# Rhodendron honey



## Bodo (Mar 11, 2008)

I've never heard of any issue with American Rhododendrons. For grayanotoxin to reach toxic levels in your honey, it would have to be the only nectar source available. 

Take a look at the literature: https://link.springer.com/article/10.1007/s12012-012-9162-2


----------



## Original Cookie (Aug 23, 2015)

Thank you that makes sense. I know I had bees last year and I'm sure they must've worked the rhododendrons but this is the first year I've noticed. I'm still fairly new at this.


----------



## Bodo (Mar 11, 2008)

Original Cookie said:


> Thank you that makes sense. I know I had bees last year and I'm sure they must've worked the rhododendrons but this is the first year I've noticed. I'm still fairly new at this.


No Worries. Where I live, Mtn Luarel and Rhoddies are like weeds. EVERYWHERE! I've never given a second thought to grayanotoxin...


----------



## Original Cookie (Aug 23, 2015)

**What to do**
[A] In the rhododendron honey thread, reproduce the text starting at "# Rhodendron honey" and ending at "nectar source available.".
[B] Condense the paragraph of the rhododendron honey thread that begins "I've never heard of any issue" into one shorter sentence that keeps its main facts.

**Material shown**
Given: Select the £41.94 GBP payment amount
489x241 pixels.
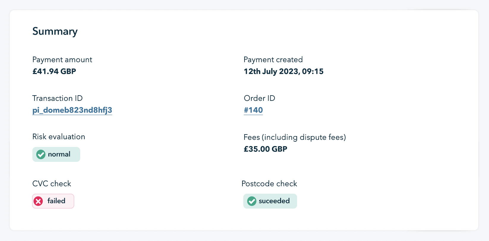Looking at the screenshot, I should point(54,71).
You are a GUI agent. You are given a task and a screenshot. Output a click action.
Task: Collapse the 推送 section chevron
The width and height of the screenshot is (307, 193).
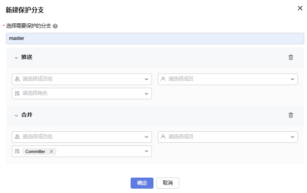(16, 58)
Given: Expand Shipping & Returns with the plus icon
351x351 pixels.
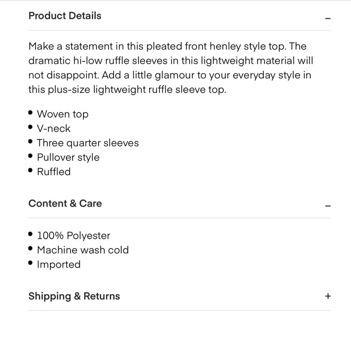Looking at the screenshot, I should (x=328, y=296).
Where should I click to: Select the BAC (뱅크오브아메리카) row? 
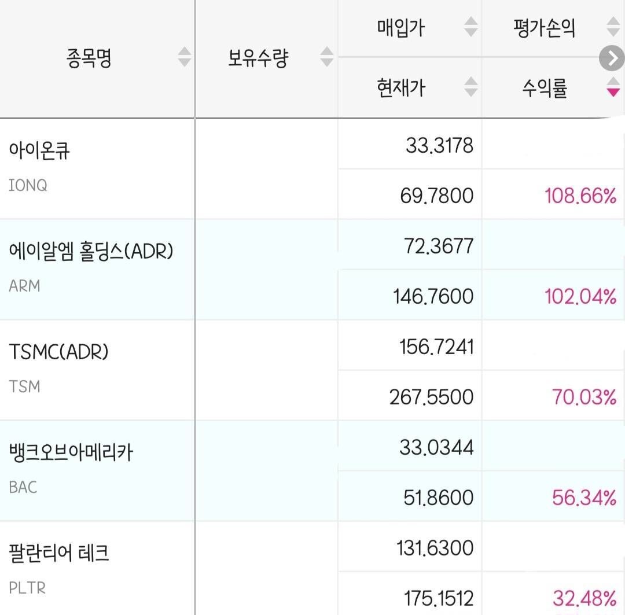point(98,469)
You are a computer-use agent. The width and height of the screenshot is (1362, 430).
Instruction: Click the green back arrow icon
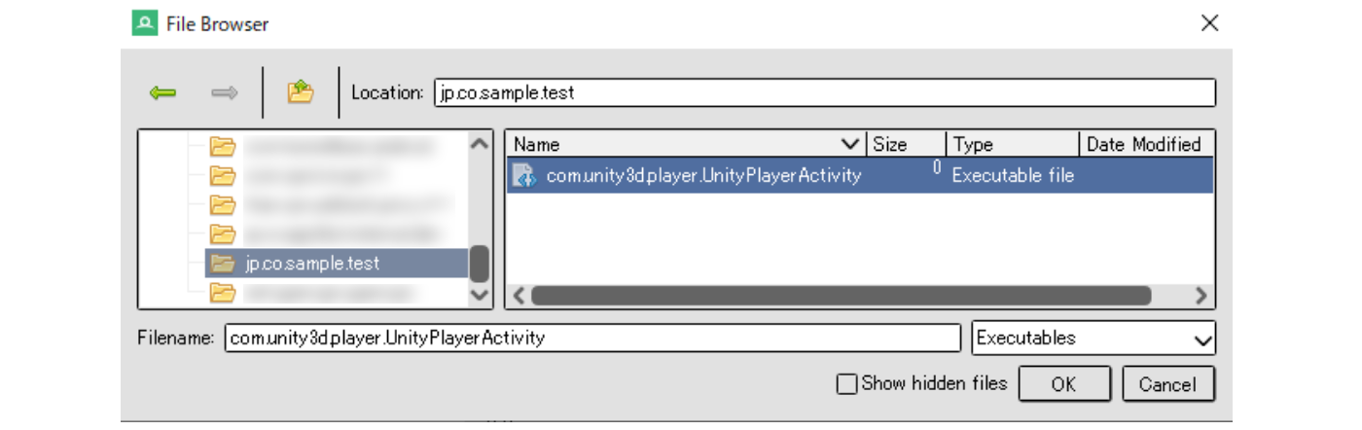coord(162,93)
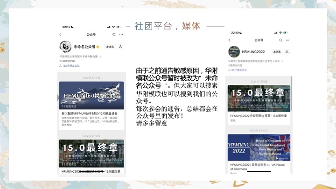This screenshot has height=189, width=336.
Task: Expand HFMUNC2022 official account description chevron
Action: tap(281, 61)
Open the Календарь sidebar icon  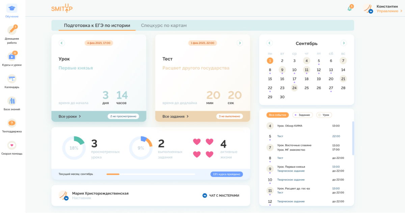(x=12, y=79)
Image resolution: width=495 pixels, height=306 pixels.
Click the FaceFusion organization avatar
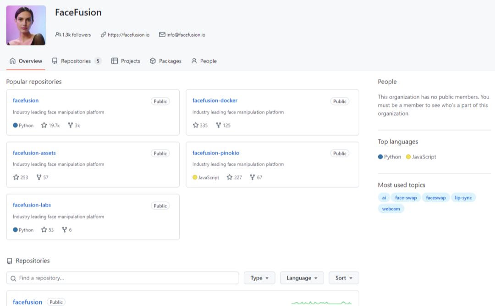26,25

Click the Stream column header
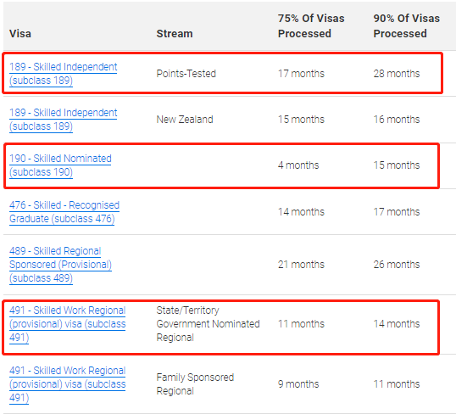click(175, 33)
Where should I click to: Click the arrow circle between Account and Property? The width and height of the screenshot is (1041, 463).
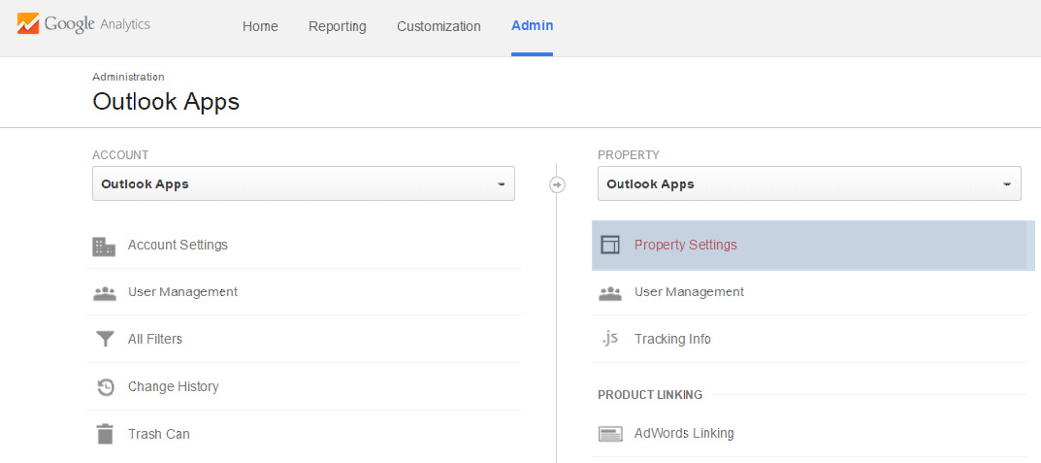(x=557, y=184)
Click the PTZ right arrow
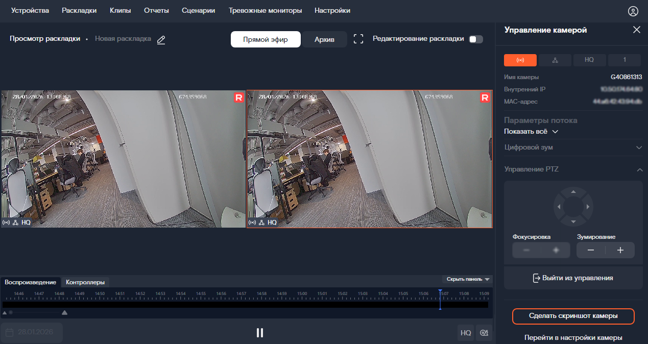Viewport: 648px width, 344px height. click(x=588, y=207)
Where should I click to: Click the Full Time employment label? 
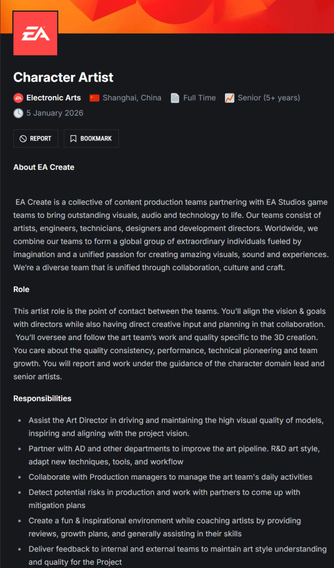(x=199, y=98)
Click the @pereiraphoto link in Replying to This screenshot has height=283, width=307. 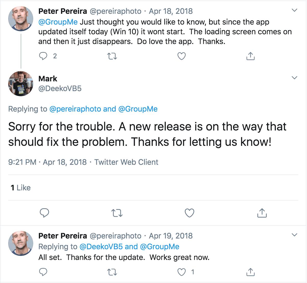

**Solutions per task**
[A]
# Rhodendron honey



## Bodo (Mar 11, 2008)

I've never heard of any issue with American Rhododendrons. For grayanotoxin to reach toxic levels in your honey, it would have to be the only nectar source available.

[B] The writer knows of no problem with American Rhododendrons, since grayanotoxin would reach toxic levels in honey only if they were the sole nectar source.